Michael Müller über Verantwortung im Zeitalter des Menschen

Ein Standpunkt des Bundesvorsitzenden der NaturFreunde Deutschlands

In diesem Jahr feiern die NaturFreunde ein großes Jubiläum. Vor 125 Jahren wurde unser Verband in Wien gegründet, in einer Zeit großer gesellschaftlicher Umbrüche. Von Anfang an haben wir uns dafür eingesetzt, die soziale mit der ökologischen Gerechtigkeit zu verbinden. Denn echter gesellschaftlicher Fortschritt ist ohne sozial-ökologische Gerechtigkeit nicht möglich.

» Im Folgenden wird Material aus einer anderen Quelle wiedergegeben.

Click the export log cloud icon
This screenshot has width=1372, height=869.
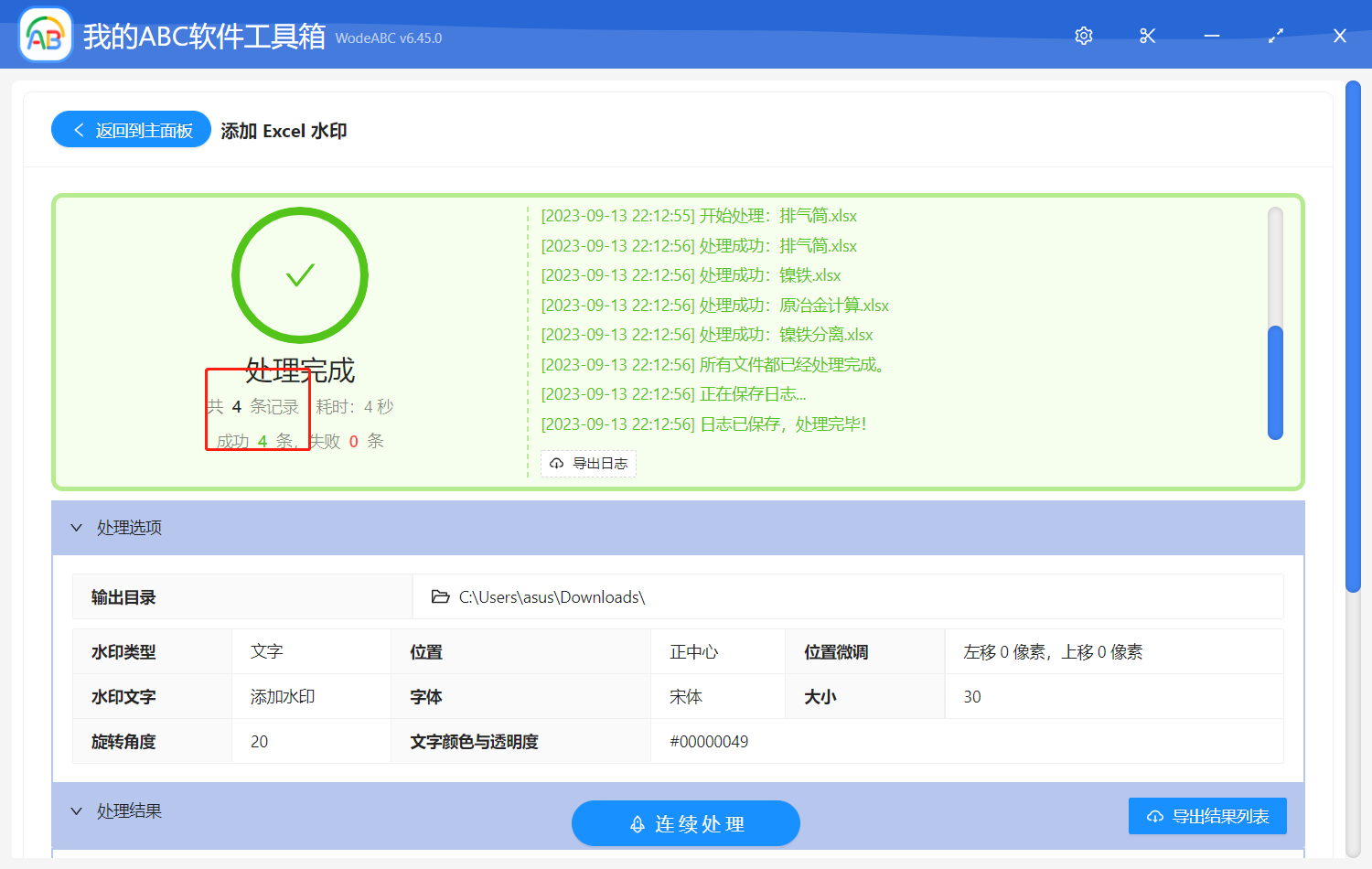556,464
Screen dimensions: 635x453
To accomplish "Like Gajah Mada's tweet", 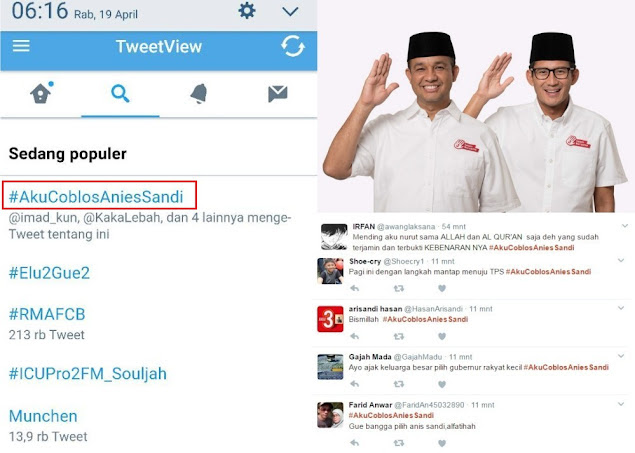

Diese Programmatik ist heute aktueller denn je. Erneut findet ein tief greifender Umbruch statt. Eine neue Erdepoche – das Anthropozän, das Zeitalter des Menschen – löst die gemäßigte Warmzeit ab, in der sich die menschliche Zivilisation in den letzten rund 11.000 Jahren entwickeln konnte. Deshalb steht der 31. NaturFreunde-Bundeskongress, der vom 27. bis 29. März in Berlin stattfindet, auch unter dem Leitthema „Leben im Zeitalter des Menschen – sozial ∙ ökologisch ∙ frei.“

Die NaturFreunde sind der erste Umweltverband, dessen Kongress sich schwerpunktmäßig mit der Epoche der Menschenwelt beschäftigt. Das Anthropozän ist heute der zentrale Begriff in der Erdsystemforschung, die sich mit dem immer problematischeren ökologischen Zustand unseres Planeten beschäftigt. Der Mensch zerstört die biologische Vielfalt, entleert die Meere, greift in das Weltklima ein und verändert die
Erdoberfläche. Der Bundesvorstand hat dazu ein Positionspapier vorgelegt.

Natürlich hat es in der Geschichte der Menschheit immer wieder große Naturzerstörungen gegeben. Aber durch die Globalisierung der Umweltbelastungen haben sie mittlerweile eine neue Dimension angenommen. Zu den entscheidenden Ursachen gehört, dass sich seit der Industriellen Revolution die Zahl der Menschen nahezu verzehnfacht, der Ressourcenverbrauch verzwanzigfacht und die Eingriffstiefe in die natürlichen Lebensgrundlagen bis um das Hundertfache erhöht haben.

Tatsächlich ist der Mensch in den letzten Jahrzehnten zu einem bestimmenden Faktor geo-ökologischer Prozesse geworden. Wir sind wie eine Naturgewalt und manche reden schon von „besiegter Natur“. Dabei hat in erster Linie unsere Naturzerstörung eine äußerst bedrohliche Dimension angenommen. Sogar ein Ende der menschlichen Zivilisation, so wie wir sie kennen, wird denkbar.

Das Anthropozän ist eine ernste Mahnung, dass es keine menschenwürdige Zukunft mehr gibt. Aber ein solches Schicksal ist nicht unabwendbar. Das Anthropozän verlangt von uns, die Verantwortung des Menschen gegen die technischen und ökonomischen Verwertungszwänge zu stärken.

Die Grundidee der europäischen Moderne, die Emanzipation und Befreiung des Menschen, muss erneuert und erweitert werden. Die Grundlage dafür ist eine sozial-ökologische Gestaltung der Transformation, die sich heute vollzieht. Wir NaturFreunde orientieren uns dabei an der Leitidee der Nachhaltigkeit.